__Explore the material__:
**a.** According to the news report, when is the officer due back in court?
**b.** For each statement, say whether it agrees with the news report. Answer yes or no and quote the words of the report that decide it.
(i) The officer was held in jail without release after his arraignment.
(ii) The officer had been assigned to Brooklyn's 73rd Precinct.
(iii) The Police Department suspended the officer with pay.

__Passage__:
########

NEW YORK (AP) — A New York City police officer caught on video violently shoving a woman to the ground during a Brooklyn protest over George Floyd's death was charged Tuesday with assault.

Officer Vincent D’Andraia, 28, was released on his own recognizance after a video arraignment and ordered to stay away from protester Dounya Zayer, who was hospitalized after hitting her head on the pavement in the May 29 altercation. She said she suffered a concussion and a seizure.

D’Andraia is also charged with criminal mischief, harassment and menacing. His lawyer pleaded not guilty on his behalf. D'Andraia did not say anything as he appeared on video from behind bars in a suit and protective face mask because of the coronavirus pandemic. He is due back in court in October.

District Attorney Eric Gonzalez said in a statement announcing the charges that he “cannot tolerate the use of excessive force” against anyone exercising their constitutional right to protest, adding he was “deeply troubled by this unnecessary assault.”

The Police Department suspended D’Andraia last week without pay. The officer, who had been assigned to Brooklyn’s 73rd Precinct, was also stripped of his weapons at that time, his lawyer, Stephen Worth said.

D’Andraia is the first New York City police officer to face criminal charges stemming from alleged misconduct exhibited during the days of unrest that have roiled the city in the wake of Floyd's death in Minneapolis and police brutality against people of color.

########

__Information supplied__:
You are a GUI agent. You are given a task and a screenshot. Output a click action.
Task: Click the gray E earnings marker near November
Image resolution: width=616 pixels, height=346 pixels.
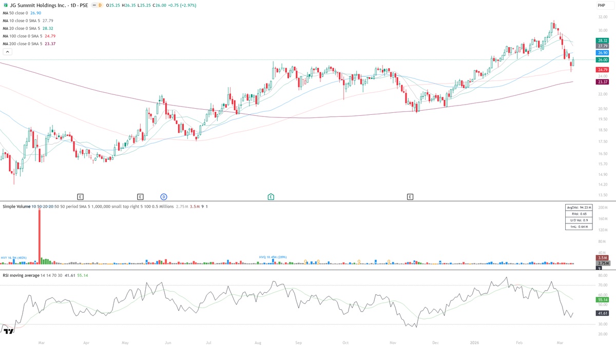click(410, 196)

########

__Per-task outputs__:
**a.** He is due back in court in October.

**b.**
(i) No: "was released on his own recognizance after a video arraignment"
(ii) Yes: "who had been assigned to Brooklyn’s 73rd Precinct"
(iii) No: "The Police Department suspended D’Andraia last week without pay"